PART 1003--EXECUTIVE OFFICE FOR IMMIGRATION REVIEW
0
3. The authority citation for part 1003 continues to read as follows:
Authority: 5 U.S.C. 301; 6 U.S.C. 521; 8 U.S.C. 1101, 1103,
1154, 1155, 1158, 1182, 1226, 1229, 1229a, 1229b, 1229c, 1231,
1254a, 1255, 1324d, 1330, 1361, 1362; 28 U.S.C. 509, 510, 1746; sec.

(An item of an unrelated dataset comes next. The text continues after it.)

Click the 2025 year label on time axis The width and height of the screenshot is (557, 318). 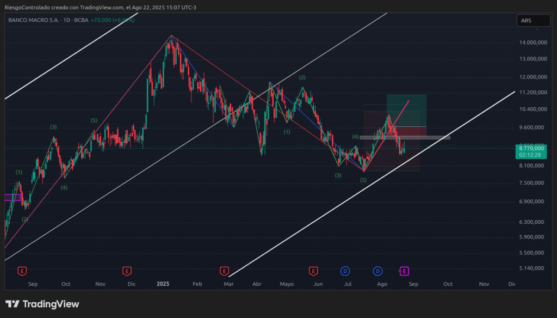(x=163, y=284)
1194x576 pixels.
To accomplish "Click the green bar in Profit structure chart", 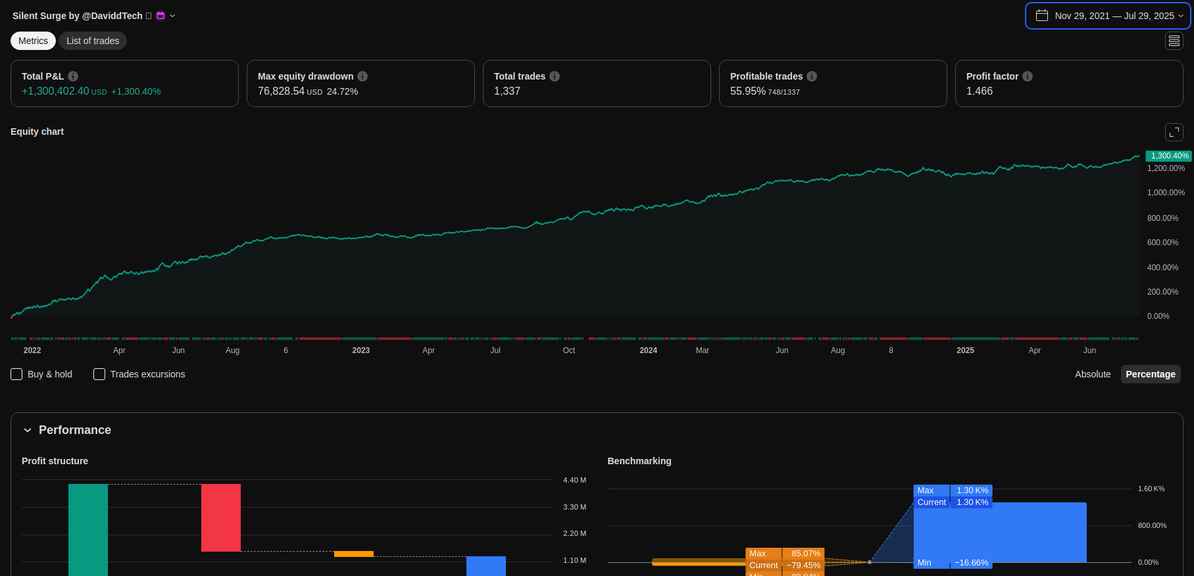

2 Reorg. Plan No. 2 of 1950; 3 CFR, 1949-1953 Comp., p. 1002;
section 203 of Pub. L. 105-100, 111 Stat. 2196-200; sections 1506
and 1510 of Pub. L. 106-386, 114 Stat. 1527-29, 1531-32; section
1505 of Pub. L. 106-554, 114 Stat. 2763A-326 to -328.
0
4. In Sec. 1003.2, revise paragraph (g)(1) to read as follows:
1003.2 Reopening or reconsideration before the Board of Immigration
Appeals.
* * * * *
(g) * * *
(1) English language, entry of appearance, and proof of service
requirements. A motion and any submission made in conjunction with a
motion must be in English or accompanied by a certified English
translation. If a party other than DHS is represented, any motion or
related filing by that party must be accompanied by a Form EOIR-27,
Notice of Entry of Appearance as Attorney or Representative Before the
Board, pursuant to 8 CFR 1003.38(g)(1). If a party other than DHS is
pro se and receives document assistance from a practitioner with a
motion or related filing pursuant to 8 CFR 1003.38(g)(2), a Form EOIR-
60 must be filed with the motion or related filing. In all cases, the
motion must include proof of service on the opposing party of the
motion and all attachments. If the moving party is not DHS, service of
the motion must be made upon the DHS office in which the
[[Page 56258]]
case was completed before the immigration judge.
* * * * *
0
5. In 1003.3, revise paragraph (a)(3) to read as follows:
1003.3 Notice of appeal.
(a) * * *
(3) General requirements for all appeals. The appeal must be
accompanied by a check, money order, or fee waiver request in
satisfaction of the fee requirements of Sec. 1003.8. If the respondent
or applicant is represented, pursuant to 8 CFR 1003.38(g)(1), a Form
EOIR-27, Notice of Entry of Appearance as Attorney or Representative
Before the Board, must be filed with the Notice of Appeal. If the
respondent or applicant receives document assistance from a
practitioner with the appeal, pursuant to 8 CFR 1003.38(g)(2), a Form
EOIR-60 must be filed with the Notice of Appeal. The appeal and all
attachments must be in English or accompanied by a certified English
translation.
* * * * *
0
6. Revise Sec. 1003.17 to read as follows:
1003.17 Entry of appearance.
(a) Entering an appearance using Form EOIR-28. A practitioner must
enter an appearance in proceedings before an immigration court using
Form EOIR-28 to perform the functions of and become the practitioner of
record. The practitioner of record is authorized and required to appear
in immigration court on behalf of the respondent, file all documents on
behalf of the respondent, and accept service of process of all
documents filed in the proceedings. The practitioner may enter an
appearance to be the practitioner of record for all proceedings before
the immigration court, or for custody and bond proceedings only, or for
all proceedings other than custody and bond proceedings. A
practitioner's entry of appearance in only a custody or bond proceeding
shall be separate and apart from an entry of appearance in any
proceeding other than custody or bond before the immigration court. The
Form EOIR-28 must indicate whether the practitioner's entry of
appearance is for all proceedings, for custody and bond proceedings
only, or for all proceedings other than custody and bond proceedings.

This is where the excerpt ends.